If the stories of autonomous robots and advanced AI haven’t totally gotten you to build a fallout shelter yet, then programmable biological machines might. MIT engineers have developed biological computational circuits capable of both remembering and responding to sequential input data. Nathaniel Roquet’s team at MIT’s Synthetic Biology Group were able to implement within a living cell what’s known as a state machine, according to Vice: Motherboard.

Background: a state machine is a mathematical model that describes a machine which its internal states are matched with a machine input to create a new state. The process would manipulate DNA in a way that would “rewire” the behavior of a cell (in this case E. Coli) in a manner similar to a computer.

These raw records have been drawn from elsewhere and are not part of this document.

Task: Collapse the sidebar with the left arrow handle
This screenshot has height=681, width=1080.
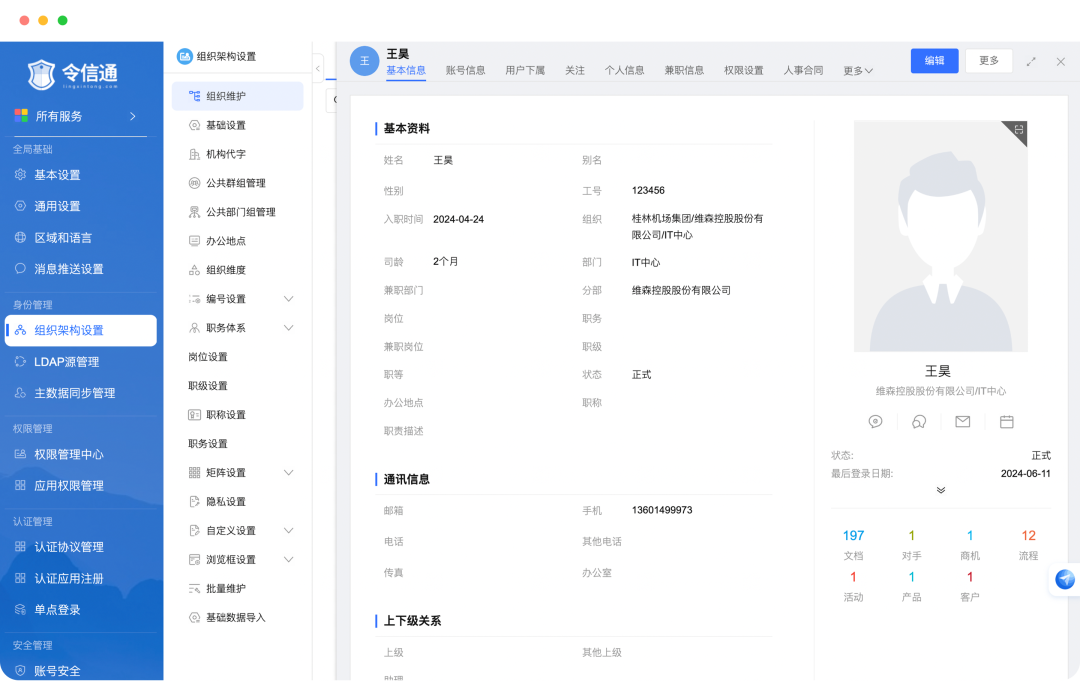Action: coord(318,68)
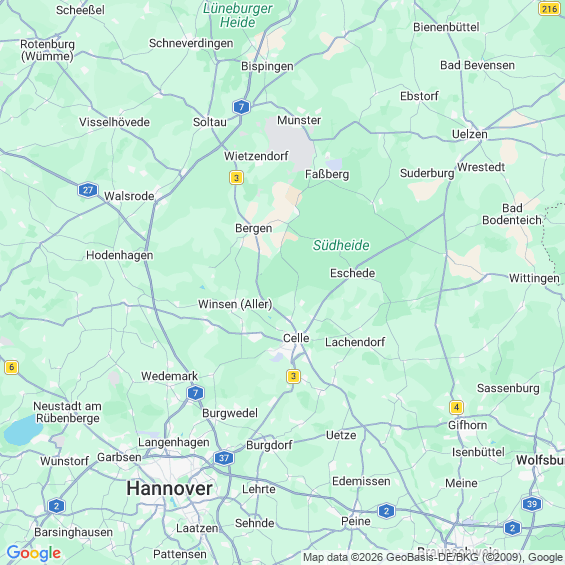
Task: Click the A7 highway shield near Soltau
Action: 241,107
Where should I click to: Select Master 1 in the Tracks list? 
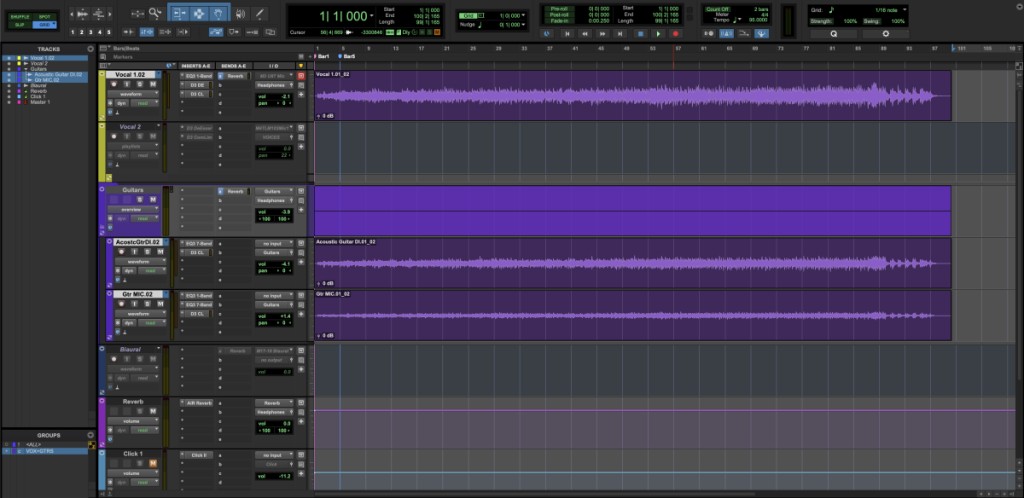pos(41,101)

This is part of a growing field of synthetic biology, where living cells used as computers can be used to program complex biological functions. In effect, to engineer life. And as if to rub in that they have more than enough engineers, a separate MIT team have created a programming language that allows them to rapidly design complex, DNA-encoded circuits that give new functions to living cells. “It is literally a programming language for bacteria,” says Christopher Voigt, an MIT professor of biological engineering. “You use a text-based language, just like you’re programing a computer. Then you take that text and you compile it and it turns it into a DNA sequence that you put into the cell, and the circuit runs inside the cell.” for those excited by the potential this has as the next frontier of biotech, then these studies are definitely worth the read. For those seeing killer programmable Venus flytraps, back to driverless cars for you.